La respuesta no le pareció rara, rió un poco, pero reconoció que no era absurda. -Aunque no haga el retrato -dijo-, un rostro pertenece a cualquiera que lo mire, es decir, a mucha gente.
Se trataba, simplemente, de un dibujo que mostraría cómo eran mis formas. Debía quitarme las ropas para que hiciera un estudio de mi cuerpo. Me sentí palidecer. No sé si estaba más enfurecido que atemorizado o más atemorizado que enfurecido, o si sentía ambas cosas a la vez, cólera y temor, y todo mi ser temblaba poseído por ambas emociones.

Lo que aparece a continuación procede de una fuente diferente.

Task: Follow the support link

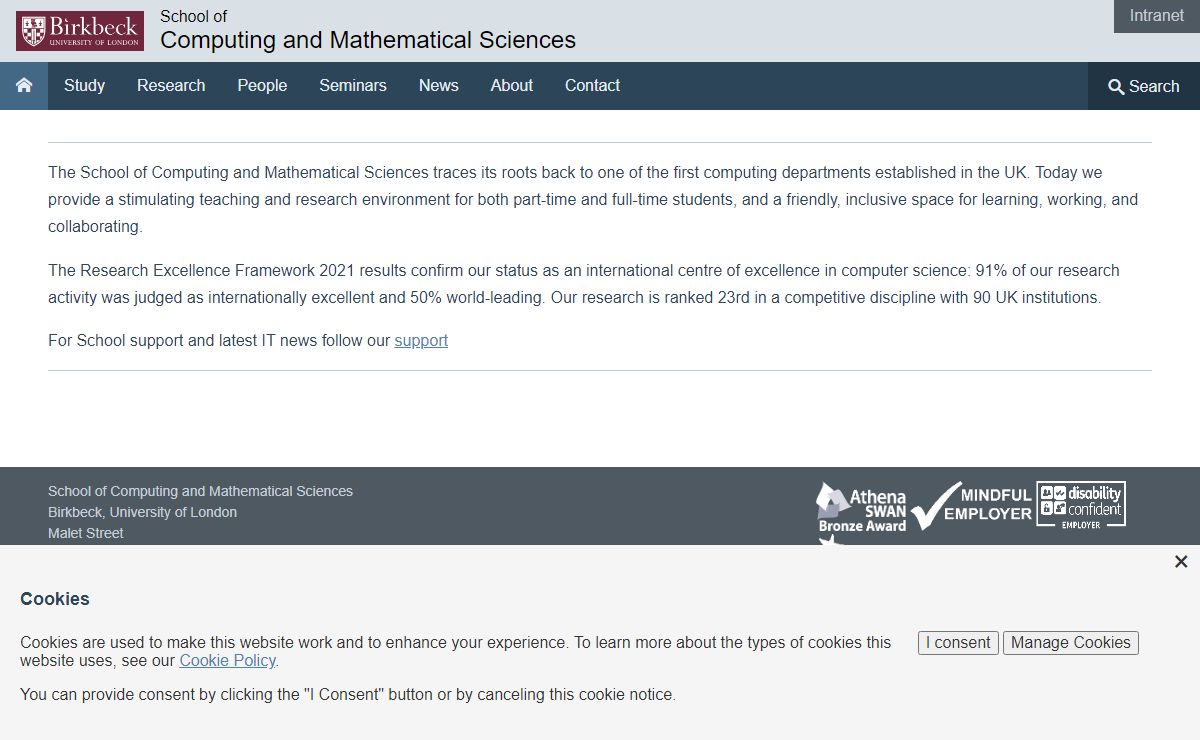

Él notó el intenso efecto que me producía su ofensa. Se puso a explicarme que no era una vergüenza ser enano ni el hecho de mostrarse tal como se es. Sentía siempre un profundo respeto ante la naturaleza, aun cuando ésta creara algo extraño y fuera de lo común. No, nada hay de humillante en mostrarse a los demás tal cual se es y nadie tiene la propiedad exclusiva de su yo.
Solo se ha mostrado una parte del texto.